Don’t face PPD alone—Seek help from a psychologist or other licensed mental health
provider; contact your doctor or other primary health care provider.
Once you’ve called your doctor, some other things you should do are:
- Talk openly about your feelings with your partner, other mothers, friends, and relatives.
- Join a support group for mothers—ask your health care provider for suggestions if you
can’t find one. - Find a relative or close friend who can help you take care of the baby.
- Get as much sleep or rest as you can even if you have to ask for more help with the baby
—if you can’t rest even when you want to, tell your primary health care provider. - As soon as your doctor or other primary health care provider says it’s okay, take walks, get exercise.
- Cut down on responsibilities
- Call someone to help with the baby if you find yourself unable to or if you have thoughts of harming yourself or the baby.
- Take breaks from being with the baby, even if you just put them in a safe place while you take 5 minutes for yourself.

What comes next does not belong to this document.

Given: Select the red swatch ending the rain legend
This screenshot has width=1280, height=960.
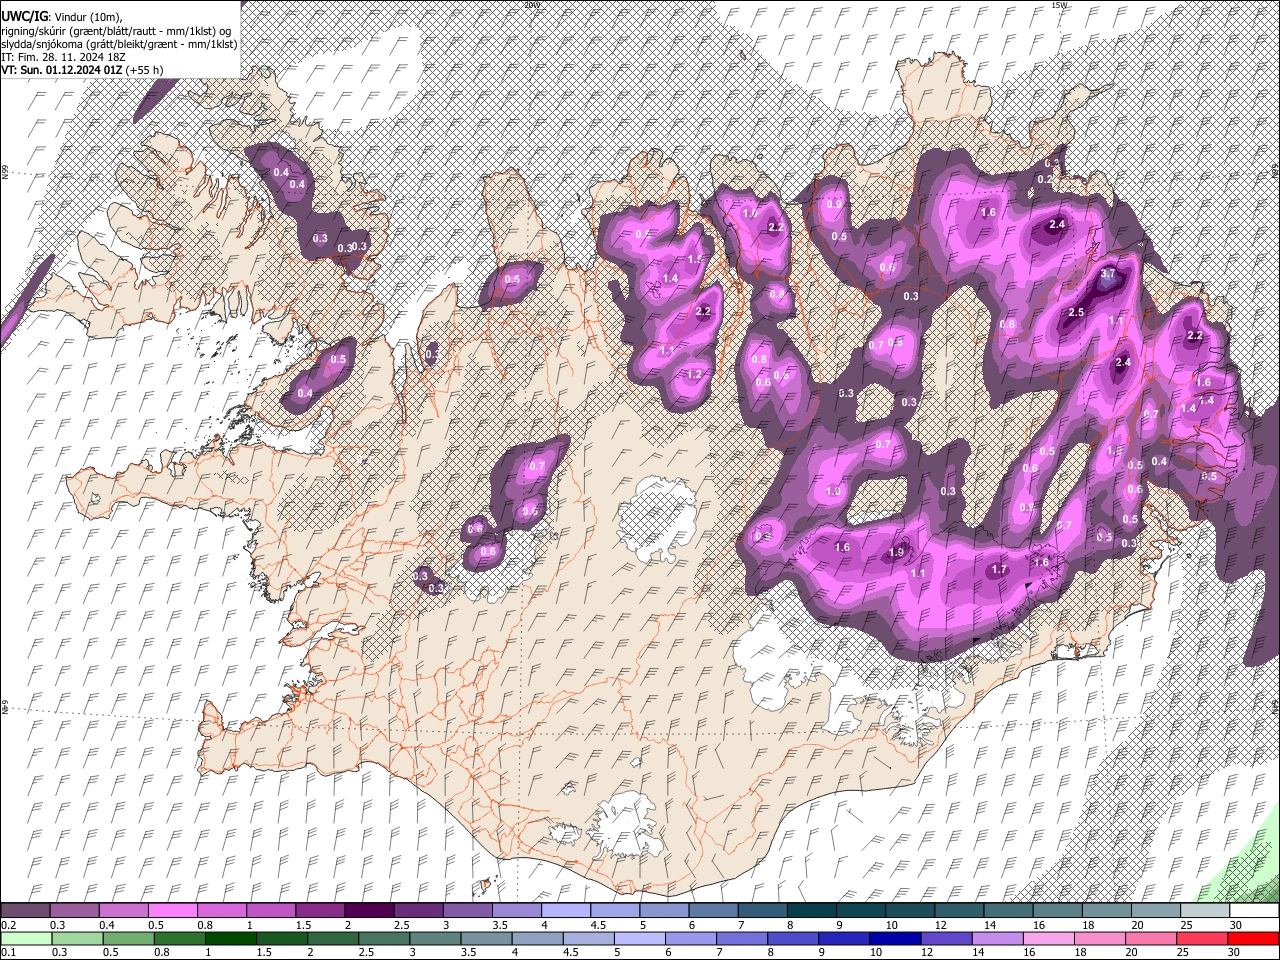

How can I support my partner or family member while they go through postpartum depression?
If you know or suspect that someone you know is dealing with postpartum depression, here are some things you could do to help:
- Offer to help take care of the baby. The person with PPD likely needs to take some time for themselves, offering to babysit or even just to come keep them company will make a huge difference.
- Talk to them. Especially if it’s a partner, keep the lines of communication open so that they can know they are not alone and that you are there to talk to them.
- Reassure them that this is not their fault and this temporary mental state does not make them a bad mother. They likely feel inadequate as a parent and will need reassurance that they are doing their very best.
- If you notice any alarming signs or symptoms that could lead to self-harm or risk the baby’s life, call 911 or call on another friend or family member to help.
- Invite them to join a support group, invite them on walks, help them to take the steps if they aren’t taking them for themselves.